Serbian Orthodox church in Vinkovci, Croatia

Church of Pentecost (Црква силаска Духа Светога; Crkva silaska Duha Svetoga) is a Serbian Orthodox church in Vinkovci, Croatia. The church is one of two in the Eparchy of Osijek Plain and Baranya that is dedicated to Pentecost. The original church, built in 1793, was destroyed in 1991 during the Croatian War of Independence, and an identical church was rebuilt in its place, in the period between 2007 and 2012.

==History==
The construction of the original Church of Pentecost in Vinkovci was completed in 1793. The Church was the place of the 1821 baptism of Josif Runjanin, the composer of Lijepa naša domovino (the Croatian national anthem) as well as of the painter Sava Šumanović.

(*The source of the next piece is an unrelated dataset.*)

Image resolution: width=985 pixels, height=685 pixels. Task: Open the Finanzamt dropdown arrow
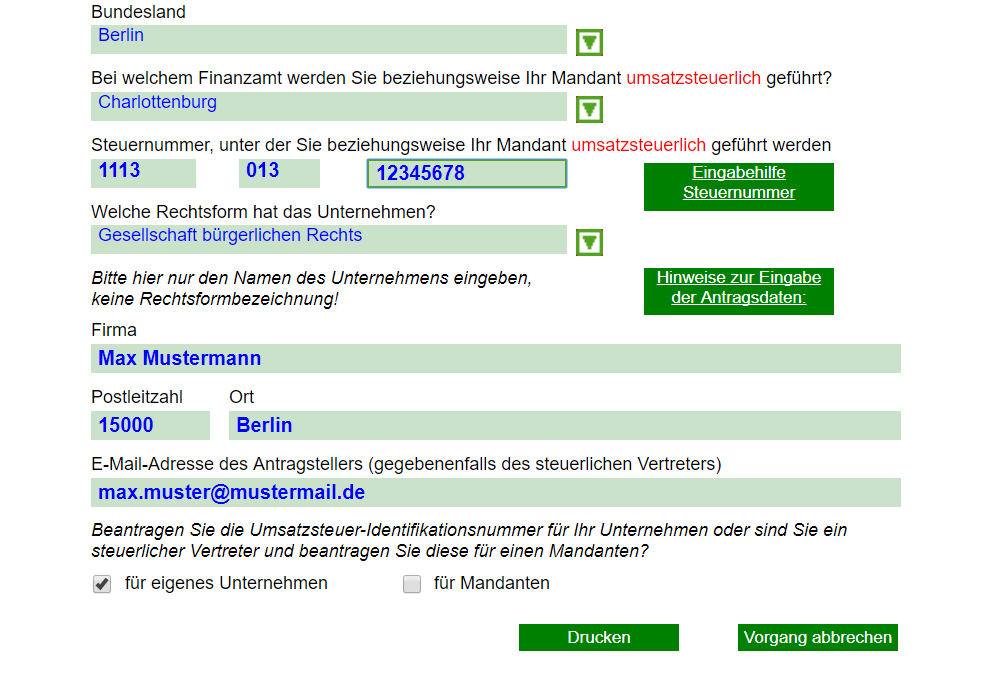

===Destruction and rebuilding===
After war planes of the Yugoslav People's Army bombed targets in the center of Vinkovci on 24 September 1991, they badly damaged the local Catholic rectory. A day later, in retaliation, the old Church of Pentecost was mined and razed to the ground after being robbed. The iconostasis and inventory was stolen and the church bells went missing for a long period of time. A parking lot stood in the church's place until the beginning of reconstruction.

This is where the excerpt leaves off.